Luego de que se conocieran los fundamentos del histórico fallo de la megacausa de expropiaciones, los que generaron polémica por el pedido para que se investigue a un juez de la Cámara Civil por presunta participación en la asociación ilícita, la autoridad realizó algunas aclaraciones de su sentencia y, al mismo tiempo, sancionó con un apercibimiento al abogado defensor de Santiago Graffigna, Marcelo Fernández Valdez, por sus declaraciones post veredicto.

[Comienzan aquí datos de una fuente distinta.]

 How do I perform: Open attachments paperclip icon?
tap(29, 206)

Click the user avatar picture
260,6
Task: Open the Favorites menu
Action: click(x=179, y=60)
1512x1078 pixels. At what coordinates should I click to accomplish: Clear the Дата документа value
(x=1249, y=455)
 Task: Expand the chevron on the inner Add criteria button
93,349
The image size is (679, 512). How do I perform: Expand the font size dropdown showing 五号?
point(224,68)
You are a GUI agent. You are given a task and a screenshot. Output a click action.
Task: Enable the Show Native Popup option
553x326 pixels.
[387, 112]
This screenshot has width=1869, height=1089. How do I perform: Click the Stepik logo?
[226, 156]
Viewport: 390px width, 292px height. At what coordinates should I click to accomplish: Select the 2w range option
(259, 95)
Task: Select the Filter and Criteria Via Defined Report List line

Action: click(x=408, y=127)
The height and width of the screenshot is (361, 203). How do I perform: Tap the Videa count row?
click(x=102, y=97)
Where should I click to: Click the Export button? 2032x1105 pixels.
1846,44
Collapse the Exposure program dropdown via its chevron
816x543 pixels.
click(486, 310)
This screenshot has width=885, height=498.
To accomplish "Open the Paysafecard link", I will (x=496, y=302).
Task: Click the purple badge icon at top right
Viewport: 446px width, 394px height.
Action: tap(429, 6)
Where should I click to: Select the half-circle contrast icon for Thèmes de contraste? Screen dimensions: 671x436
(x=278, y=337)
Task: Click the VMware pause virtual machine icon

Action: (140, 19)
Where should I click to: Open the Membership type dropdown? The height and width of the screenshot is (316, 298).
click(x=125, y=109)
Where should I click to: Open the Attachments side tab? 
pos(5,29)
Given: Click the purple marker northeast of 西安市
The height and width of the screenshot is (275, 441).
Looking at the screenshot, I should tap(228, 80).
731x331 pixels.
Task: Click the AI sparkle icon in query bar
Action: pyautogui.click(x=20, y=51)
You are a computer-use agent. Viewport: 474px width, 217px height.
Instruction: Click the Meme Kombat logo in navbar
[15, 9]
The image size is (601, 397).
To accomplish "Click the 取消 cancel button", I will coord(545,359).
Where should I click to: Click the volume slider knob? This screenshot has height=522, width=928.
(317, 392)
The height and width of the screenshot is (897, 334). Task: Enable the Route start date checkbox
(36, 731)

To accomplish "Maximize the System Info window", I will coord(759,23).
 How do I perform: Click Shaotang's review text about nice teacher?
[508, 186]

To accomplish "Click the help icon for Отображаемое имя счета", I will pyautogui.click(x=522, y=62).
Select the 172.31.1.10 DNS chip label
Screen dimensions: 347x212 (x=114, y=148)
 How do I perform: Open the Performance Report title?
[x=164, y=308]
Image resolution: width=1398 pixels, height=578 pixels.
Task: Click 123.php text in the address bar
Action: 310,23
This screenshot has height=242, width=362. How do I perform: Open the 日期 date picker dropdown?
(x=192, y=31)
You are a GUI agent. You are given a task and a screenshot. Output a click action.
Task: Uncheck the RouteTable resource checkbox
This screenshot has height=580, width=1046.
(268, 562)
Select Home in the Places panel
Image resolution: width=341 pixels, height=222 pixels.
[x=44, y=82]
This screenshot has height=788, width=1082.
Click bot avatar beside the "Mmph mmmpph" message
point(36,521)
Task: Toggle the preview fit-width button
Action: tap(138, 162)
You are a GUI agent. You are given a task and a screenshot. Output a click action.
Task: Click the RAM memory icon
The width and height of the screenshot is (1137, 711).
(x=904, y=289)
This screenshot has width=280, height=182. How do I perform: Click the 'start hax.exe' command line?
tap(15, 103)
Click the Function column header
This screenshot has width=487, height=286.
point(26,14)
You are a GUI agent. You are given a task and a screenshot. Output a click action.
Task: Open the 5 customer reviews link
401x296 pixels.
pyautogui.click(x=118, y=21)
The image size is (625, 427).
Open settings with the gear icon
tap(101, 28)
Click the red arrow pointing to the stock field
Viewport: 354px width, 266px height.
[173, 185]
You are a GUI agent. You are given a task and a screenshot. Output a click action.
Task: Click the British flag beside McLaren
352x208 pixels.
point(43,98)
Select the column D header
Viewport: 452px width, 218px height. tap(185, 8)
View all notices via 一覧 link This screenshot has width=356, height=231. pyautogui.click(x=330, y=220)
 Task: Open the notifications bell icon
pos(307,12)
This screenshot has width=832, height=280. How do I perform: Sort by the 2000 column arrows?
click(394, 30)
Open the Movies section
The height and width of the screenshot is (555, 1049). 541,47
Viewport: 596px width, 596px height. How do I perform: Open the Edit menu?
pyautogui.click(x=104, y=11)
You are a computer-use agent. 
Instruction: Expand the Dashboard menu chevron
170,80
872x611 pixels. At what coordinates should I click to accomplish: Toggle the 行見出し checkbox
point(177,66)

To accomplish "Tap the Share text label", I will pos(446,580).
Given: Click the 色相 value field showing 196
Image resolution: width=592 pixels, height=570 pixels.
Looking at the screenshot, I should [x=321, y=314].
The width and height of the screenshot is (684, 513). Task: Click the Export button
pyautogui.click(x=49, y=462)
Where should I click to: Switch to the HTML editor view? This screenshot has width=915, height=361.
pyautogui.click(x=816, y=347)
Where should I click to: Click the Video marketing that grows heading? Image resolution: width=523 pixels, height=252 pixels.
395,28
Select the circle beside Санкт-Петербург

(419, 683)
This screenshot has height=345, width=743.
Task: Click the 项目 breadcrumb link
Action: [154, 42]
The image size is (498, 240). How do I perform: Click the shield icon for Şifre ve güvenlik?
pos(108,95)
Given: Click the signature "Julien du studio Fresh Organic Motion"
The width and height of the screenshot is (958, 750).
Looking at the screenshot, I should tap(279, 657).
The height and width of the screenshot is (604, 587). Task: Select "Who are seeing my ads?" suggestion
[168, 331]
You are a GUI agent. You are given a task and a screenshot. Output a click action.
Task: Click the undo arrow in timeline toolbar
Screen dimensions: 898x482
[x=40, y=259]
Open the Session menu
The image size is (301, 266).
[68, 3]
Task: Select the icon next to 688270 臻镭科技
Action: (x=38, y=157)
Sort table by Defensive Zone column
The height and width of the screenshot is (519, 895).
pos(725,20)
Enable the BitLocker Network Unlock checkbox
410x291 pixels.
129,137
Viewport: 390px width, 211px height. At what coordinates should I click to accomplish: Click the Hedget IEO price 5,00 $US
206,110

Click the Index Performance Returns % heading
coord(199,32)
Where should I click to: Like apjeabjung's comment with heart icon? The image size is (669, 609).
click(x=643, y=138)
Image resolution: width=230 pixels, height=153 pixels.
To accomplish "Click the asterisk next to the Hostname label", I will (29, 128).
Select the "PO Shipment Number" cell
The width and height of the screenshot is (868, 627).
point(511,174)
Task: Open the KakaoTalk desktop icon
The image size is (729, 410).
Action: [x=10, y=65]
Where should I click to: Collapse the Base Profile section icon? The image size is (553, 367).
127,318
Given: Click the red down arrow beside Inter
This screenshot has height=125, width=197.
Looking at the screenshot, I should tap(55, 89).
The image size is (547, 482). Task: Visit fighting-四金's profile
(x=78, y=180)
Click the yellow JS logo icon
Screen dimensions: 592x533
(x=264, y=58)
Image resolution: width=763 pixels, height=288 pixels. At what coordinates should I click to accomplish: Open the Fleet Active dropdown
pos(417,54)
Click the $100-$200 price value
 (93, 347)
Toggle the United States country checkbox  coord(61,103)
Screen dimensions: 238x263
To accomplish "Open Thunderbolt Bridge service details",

La querella, representada por la Fiscalía de Estado, había solicitado una aclaración con respecto a la remisión de la causa, ya que el tribunal colegiado, compuesto por los jueces Silvina Rosso de Balanza, Matías Parrón y Martín Heredia Zaldo, requería la intervención de la Unidad Conclusiva de Causas. Sin embargo, la misma no existe tras los últimos cambios en la Justicia y, por ello, remendó el error indicando que se trataba de la Oficina Judicial Penal de Finalización de Causas del Sistema Mixto.
No obstante, el detalle que llamó la atención fue el "tirón de orejas" que la autoridad le dio al defensor del principal acusado y condenado, como consecuencia de sus expresiones públicas ni bien se conoció la resolución del caso. Es que el letrado sugirió que el tribunal cumplió con un "mandato" con el dictamen y, por ese motivo, el tribunal aseguró que sus expresiones resultaron agraviantes.
"Las expresiones cuadran perfectamente como injuriosas o difamatorias dirigidas a los miembros del Tribunal, tornando estas acciones como merecedoras de sanciones disciplinarias e incluso podría tomarse como delito contra el honor y en su caso insinúa que estaríamos prevaricando, lo cual es más grave aún", manifestó.
Al mismo tiempo, agregó: "La actuación de un abogado en medios de comunicación está sujeta a límites éticos y legales. Si bien la libertad de expresión es un derecho fundamental, no es absoluta y tiene restricciones". Por eso, aplicó la sanción de apercibimiento, lo cual deberá ser informado al Foro de Abogados de la Provincia. Se trata de una especie de llamado de atención que podría quedar entre sus antecedentes.
Por todo ello y tras la trascendencia de la medida del tribunal, Fernández reconoció haberse propagado con algunas declaraciones y sostuvo: "Me puedo haber excedido con la expresión de mandato. Lo que quise decir, efectivamente, fue que, y lo dije desde el inicio de esta causa, ningún juez se iba a animar a declarar la verdad en esta causa, porque su superior jerárquico es el denunciante de esta causa".
En ese marco, añadió: "En esta causa quedó acreditada, en una declaración por escrito de ese superior jerárquico, del doctor De Sanctis, cómo claramente había faltado la verdad en su declaración testimonial. Es tan fácil como cotejar su respuesta con lo que dice la ley y se le preguntó expresamente si lo que decía la ley era tal o cual cosa y contestó con evasivas, que eso también es un falso testimonio. Fue solicitado eh la compulsa para el falso testimonio y el tribunal no le hizo lugar".
Además, indicó: "La claridad que muestra la sentencia, respecto de esta imposibilidad de de reconocer la verdad del actuado, viene del lado de que era muy difícil que un juez decida o resuelva conforme a la ley, cuando tiene su superior jerárquico como principal denunciante, testigo en esta causa y acusado por nosotros de cometer falso testimonio".